À propos de l’adoration eucharistique, quelques phrases d’Antoine Chevrier ; une lettre de décembre 1872 à Claude Farissier, séminariste, où il associe l’adoration eucharistique à la tâche missionnaire qui nécessite un regard très réaliste face au besoin de nourriture et de spirituel des enfants accueillis au Prado :

« Le 10 décembre, nous avons eu notre fête particulière, l'adoration perpétuelle du Saint Sacrement. Nous avons fait coïncider cette fête avec le jour de notre prise de possession du Prado. Il y a 12 ans, à pareil jour, je pris possession de ce lieu, c'était le jour de la solennité de l'Immaculée Conception et, en même temps, le jour de Notre-Dame-de-Lorette ; n'ayant d'autre ressource et d'autre appui que la confiance en Dieu, convaincu que si je donnais le pain spirituel aux âmes, Dieu nous donnerait le pain, je tremblais bien ce jour-là, Dieu me cachait bien des choses dans ce lieu, quelques âmes s'y sont converties, c'était là tout mon désir ; on y a beaucoup travaillé et peu fait d'ouvrage.

Toutefois, au milieu de tout cela, j'ai toujours demandé à Dieu qu'il fit naître un noyau de prêtres, pauvres et dévoués, qui n'aient d'autres pensées et d'autres désirs que se dévouer au salut des âmes, à la gloire de Dieu, en vivant dans la pauvreté et le sacrifice.

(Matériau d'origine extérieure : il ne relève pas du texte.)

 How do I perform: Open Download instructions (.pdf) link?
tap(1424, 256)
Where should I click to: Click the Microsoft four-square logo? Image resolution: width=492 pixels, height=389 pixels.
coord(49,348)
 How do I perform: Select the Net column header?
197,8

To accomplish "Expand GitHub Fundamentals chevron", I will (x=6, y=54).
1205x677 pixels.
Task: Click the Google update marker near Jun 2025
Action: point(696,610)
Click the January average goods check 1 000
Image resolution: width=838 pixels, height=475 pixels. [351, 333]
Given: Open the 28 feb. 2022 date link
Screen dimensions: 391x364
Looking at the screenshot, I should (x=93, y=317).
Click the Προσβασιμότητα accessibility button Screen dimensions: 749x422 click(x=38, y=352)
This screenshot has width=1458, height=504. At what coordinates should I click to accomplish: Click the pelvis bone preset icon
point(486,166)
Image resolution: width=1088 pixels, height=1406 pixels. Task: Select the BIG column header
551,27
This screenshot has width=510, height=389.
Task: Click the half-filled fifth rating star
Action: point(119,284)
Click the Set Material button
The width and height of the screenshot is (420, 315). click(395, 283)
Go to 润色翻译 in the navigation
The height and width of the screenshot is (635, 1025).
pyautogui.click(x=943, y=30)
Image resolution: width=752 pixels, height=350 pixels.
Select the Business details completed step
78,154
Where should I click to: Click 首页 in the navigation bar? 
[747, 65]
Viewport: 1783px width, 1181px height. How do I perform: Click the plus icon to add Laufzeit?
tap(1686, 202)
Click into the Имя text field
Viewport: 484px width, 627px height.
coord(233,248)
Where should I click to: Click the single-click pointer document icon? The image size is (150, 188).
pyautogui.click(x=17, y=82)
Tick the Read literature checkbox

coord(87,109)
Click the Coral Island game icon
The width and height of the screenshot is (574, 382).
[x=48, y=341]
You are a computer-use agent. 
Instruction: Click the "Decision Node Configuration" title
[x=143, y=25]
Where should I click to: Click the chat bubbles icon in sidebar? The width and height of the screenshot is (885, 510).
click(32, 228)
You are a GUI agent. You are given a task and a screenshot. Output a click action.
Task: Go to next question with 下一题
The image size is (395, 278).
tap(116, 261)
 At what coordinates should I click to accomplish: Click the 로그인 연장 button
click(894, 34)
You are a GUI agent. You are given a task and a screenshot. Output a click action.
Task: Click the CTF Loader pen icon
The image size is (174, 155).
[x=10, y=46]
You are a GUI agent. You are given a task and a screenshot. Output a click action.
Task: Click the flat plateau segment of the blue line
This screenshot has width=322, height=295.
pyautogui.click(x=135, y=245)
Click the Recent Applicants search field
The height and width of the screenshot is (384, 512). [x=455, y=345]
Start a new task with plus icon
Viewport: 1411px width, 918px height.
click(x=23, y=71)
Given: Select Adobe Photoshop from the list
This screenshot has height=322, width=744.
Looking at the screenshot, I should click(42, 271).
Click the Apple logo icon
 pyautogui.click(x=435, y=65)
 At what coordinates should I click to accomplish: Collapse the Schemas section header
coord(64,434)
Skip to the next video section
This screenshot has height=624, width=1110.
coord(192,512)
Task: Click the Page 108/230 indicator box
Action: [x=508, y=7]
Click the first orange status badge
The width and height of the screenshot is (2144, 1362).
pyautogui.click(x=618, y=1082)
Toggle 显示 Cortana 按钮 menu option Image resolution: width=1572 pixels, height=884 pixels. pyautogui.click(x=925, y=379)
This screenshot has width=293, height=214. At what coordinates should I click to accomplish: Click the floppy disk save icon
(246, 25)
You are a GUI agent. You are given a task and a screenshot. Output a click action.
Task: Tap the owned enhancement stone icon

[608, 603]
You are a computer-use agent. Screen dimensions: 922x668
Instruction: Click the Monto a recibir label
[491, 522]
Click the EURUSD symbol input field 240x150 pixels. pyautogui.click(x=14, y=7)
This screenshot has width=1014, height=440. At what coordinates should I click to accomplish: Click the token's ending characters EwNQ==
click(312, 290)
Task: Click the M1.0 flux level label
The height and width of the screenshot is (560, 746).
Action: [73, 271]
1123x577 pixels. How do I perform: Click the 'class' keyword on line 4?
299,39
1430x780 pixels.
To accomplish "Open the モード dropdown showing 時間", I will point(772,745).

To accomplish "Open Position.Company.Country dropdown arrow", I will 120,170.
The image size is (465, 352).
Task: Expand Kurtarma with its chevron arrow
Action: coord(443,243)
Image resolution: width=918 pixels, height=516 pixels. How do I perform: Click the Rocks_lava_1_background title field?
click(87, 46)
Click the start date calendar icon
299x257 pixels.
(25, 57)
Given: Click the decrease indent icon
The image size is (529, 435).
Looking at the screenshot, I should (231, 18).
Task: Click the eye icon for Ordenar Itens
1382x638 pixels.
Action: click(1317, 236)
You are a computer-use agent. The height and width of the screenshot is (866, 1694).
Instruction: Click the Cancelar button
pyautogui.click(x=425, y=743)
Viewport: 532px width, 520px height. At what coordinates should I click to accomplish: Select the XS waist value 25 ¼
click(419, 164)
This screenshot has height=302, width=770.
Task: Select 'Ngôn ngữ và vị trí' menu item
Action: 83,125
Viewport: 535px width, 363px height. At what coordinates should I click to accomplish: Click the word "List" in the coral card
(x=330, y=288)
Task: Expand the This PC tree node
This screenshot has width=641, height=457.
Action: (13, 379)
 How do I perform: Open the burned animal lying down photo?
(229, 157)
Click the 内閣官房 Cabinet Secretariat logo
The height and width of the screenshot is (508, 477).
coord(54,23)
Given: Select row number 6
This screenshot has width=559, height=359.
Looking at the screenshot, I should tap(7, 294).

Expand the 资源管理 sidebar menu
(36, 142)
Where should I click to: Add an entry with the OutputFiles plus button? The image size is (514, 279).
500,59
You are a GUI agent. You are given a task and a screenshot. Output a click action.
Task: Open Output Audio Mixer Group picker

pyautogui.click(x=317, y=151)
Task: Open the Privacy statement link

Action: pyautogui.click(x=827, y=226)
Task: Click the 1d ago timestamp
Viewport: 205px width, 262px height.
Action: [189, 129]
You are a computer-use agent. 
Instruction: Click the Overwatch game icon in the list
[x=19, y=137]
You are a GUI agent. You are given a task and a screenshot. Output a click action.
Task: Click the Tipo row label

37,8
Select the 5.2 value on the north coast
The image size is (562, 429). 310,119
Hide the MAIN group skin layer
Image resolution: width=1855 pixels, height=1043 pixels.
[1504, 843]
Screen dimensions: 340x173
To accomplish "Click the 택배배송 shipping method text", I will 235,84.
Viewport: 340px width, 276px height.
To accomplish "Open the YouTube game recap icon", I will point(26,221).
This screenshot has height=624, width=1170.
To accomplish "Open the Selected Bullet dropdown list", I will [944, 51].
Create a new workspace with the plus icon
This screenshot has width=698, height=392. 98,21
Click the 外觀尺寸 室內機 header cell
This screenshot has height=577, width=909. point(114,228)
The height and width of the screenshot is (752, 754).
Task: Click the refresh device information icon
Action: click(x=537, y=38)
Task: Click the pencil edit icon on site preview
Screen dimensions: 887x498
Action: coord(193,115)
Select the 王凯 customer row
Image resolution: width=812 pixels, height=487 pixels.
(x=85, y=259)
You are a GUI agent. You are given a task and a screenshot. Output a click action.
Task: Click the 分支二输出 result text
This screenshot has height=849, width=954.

Ce 10 dernier, j'ai donc bien pensé à vous, chers enfants, et j'ai demandé pour vous à Notre-Seigneur présent sur l'autel que vous fussiez tous les premiers de cette offrande que je lui faisais de la maison, de nos personnes et de ces pierres spirituelles qui doivent le servir d'esprit et de cœur.

Dieu nous a envoyé jusqu'à ce jour du pain matériel, mais ce n'est rien, je lui demande des âmes dévouées, des âmes généreuses, des pierres vivantes, qui doivent travailler pour Jésus-Christ, avec Jésus-Christ, pour continuer sur la terre sa vie de sacrifice, de dévouement et de charité ; devenez d'autres Jésus Christ, étudiez-le, c'est votre modèle. Visitez souvent en esprit la Crèche, le Calvaire et le Tabernacle, pour y puiser l'esprit et la vie qui doivent vous animer pour toujours. Croyez que dans mes prières et mes sacrifices vous avez toujours la plus large part. Je vous demande aussi une bonne part des vôtres ».